The Itchen river had invaded the foundations, so they tried to pump the water out so that they could prop up the foundations with concrete. Unfortunately the water came back as quickly as it was pumped out. Then someone suggested instead of getting rid of the water so that they could lay the concrete, why not get a deep-sea diver to do the work? And so that was what they did.
William Walker spent six years working underwater laying the concrete which helped save the cathedral, getting him a special medal from the Queen and, after he had passed away, a statue in his honour near the corner of the Cathedral where he had spent all that time. Only thing is, when they unveiled the statue the family pointed out that they had made a statue of the wrong guy. Lol! #awkward!
After our visit we headed home and walked back up the stairs to our room. Walking along the lurid magenta corridor I glanced at one of the many photos on the wall. “Hang on”, said Ange, “That looks familiar”.
Turns out all the photos all over the corridor were newspaper cuttings, diagrams and other artefacts documenting the efforts of William Walker. Describing in fascinating detail the lengths that they had gone to to save the Cathedral and the difficulties of operating in such an environment. I had walked past the photos on the wall, ignoring them, and here they were celebrating what we had just seen in person.
Chawton House Library Again
We were moping about a bit that evening, feeling hard done by that Chawton House had been closed, and then I had a brainwave – if our train tickets weren’t time bound, then we could leave our luggage at the Alfred Pub, head back to Chawton and check out the House and then come back, pick up the bags and head to the train station.

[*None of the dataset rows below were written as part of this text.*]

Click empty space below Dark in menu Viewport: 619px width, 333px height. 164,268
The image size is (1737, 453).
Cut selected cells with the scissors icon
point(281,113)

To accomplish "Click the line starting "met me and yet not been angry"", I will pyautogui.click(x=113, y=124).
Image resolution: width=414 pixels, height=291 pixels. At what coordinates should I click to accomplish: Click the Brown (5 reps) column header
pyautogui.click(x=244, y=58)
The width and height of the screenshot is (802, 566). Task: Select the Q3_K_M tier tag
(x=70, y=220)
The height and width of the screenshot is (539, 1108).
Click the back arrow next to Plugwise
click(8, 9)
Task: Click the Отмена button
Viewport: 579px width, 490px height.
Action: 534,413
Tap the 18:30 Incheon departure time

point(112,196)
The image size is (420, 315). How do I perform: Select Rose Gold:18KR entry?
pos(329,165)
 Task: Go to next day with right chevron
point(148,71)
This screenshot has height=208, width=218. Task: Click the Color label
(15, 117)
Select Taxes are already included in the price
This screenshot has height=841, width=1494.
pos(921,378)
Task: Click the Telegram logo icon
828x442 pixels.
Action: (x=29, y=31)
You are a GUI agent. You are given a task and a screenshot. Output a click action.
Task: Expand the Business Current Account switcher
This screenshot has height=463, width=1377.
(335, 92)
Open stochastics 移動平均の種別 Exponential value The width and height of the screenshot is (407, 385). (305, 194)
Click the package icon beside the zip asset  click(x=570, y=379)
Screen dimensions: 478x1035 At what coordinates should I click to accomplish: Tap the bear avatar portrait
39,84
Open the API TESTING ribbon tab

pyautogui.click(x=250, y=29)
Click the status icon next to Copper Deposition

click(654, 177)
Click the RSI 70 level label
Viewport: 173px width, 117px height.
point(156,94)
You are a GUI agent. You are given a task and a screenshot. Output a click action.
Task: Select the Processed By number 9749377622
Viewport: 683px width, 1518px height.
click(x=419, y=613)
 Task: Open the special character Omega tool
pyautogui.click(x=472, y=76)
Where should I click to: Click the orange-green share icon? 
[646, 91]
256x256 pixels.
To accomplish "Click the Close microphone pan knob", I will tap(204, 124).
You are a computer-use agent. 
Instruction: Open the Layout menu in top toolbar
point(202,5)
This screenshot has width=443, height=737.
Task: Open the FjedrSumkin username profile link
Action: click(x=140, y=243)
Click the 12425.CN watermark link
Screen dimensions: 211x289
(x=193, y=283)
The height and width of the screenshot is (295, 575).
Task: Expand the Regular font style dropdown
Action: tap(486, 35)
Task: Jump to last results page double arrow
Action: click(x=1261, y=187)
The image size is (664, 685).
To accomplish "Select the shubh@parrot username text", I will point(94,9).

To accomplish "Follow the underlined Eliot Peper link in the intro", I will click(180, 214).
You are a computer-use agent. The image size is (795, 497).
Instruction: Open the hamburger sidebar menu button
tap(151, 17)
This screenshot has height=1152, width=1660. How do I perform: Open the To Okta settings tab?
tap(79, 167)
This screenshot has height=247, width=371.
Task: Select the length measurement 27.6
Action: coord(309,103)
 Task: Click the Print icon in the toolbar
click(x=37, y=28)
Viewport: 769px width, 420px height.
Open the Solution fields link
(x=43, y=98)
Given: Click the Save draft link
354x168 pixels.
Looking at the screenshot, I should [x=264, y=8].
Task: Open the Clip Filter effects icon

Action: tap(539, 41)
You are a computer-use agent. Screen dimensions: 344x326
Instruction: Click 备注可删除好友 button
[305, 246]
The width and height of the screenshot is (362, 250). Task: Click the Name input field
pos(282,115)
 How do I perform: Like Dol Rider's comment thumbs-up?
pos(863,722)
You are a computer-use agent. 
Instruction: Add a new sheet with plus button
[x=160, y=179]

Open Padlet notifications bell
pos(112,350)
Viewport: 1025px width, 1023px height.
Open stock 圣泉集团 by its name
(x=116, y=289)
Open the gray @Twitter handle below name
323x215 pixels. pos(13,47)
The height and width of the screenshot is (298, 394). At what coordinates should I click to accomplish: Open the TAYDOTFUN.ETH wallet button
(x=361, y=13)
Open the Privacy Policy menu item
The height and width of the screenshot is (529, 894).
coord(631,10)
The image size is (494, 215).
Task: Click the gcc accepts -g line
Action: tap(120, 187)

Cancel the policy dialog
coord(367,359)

A quick look at the bus time table confirmed that while the gap between buses remained at an hour that there were much fewer on the Sunday. The good folk at the Inn agreed to hang on to our luggage and so the next morning we retraced our steps and headed back to Chawton.
On the way back to Chawton on the bus I had mentioned one of the information boards and Ange had missed that one, so we swung back to Jane Austen House first and checked it out. Got to love tickets which are good for a year! We then headed back down the country lane to Chawton House Library and with a sense of satisfaction walked through the now open gate at the base of the hill and strolled up to the manor house.
I good naturedly gave the ticket sellers a bit of cheek about being closed on a Saturday and to their credit they looked a little sheepish. They did mention that they had recently done their planning for the new year and would be changing their opening hours, so maybe if you head there you’ll be able to do it all in one day. The House is impressive and we get access to the Library at the end, which is sort of behind a secret door and is accessed by giving a secret knock*.
We had a little time before the bus leaves, so get some Devonshire cream teas from the cafe there, and sit in the sun outside to enjoy it. Then we tempt fate and head behind the house into the gardens to have a look around, trusting that we wouldn’t lose track of time and cause us to have to wait two hours before the next bus.
A walled and gated vegetable garden reminded me of the Lost Gardens of Heligan which we had visited in Cornwall. A family picnicked under one of the trees and the pastoral outlook of sheep grazing on gently rolling hills reminded me of New Zealand.
Then a hurried walk got us back to the bus stop in time for a non-descript trip back to Winchester where we retrieved our luggage and made our way to the train station. This time, instead of bidding Ange adieu until next weekend, we both made our way back to London, the UK portion of our travels over for the summer.
*not really. You just knock and someone lets you in.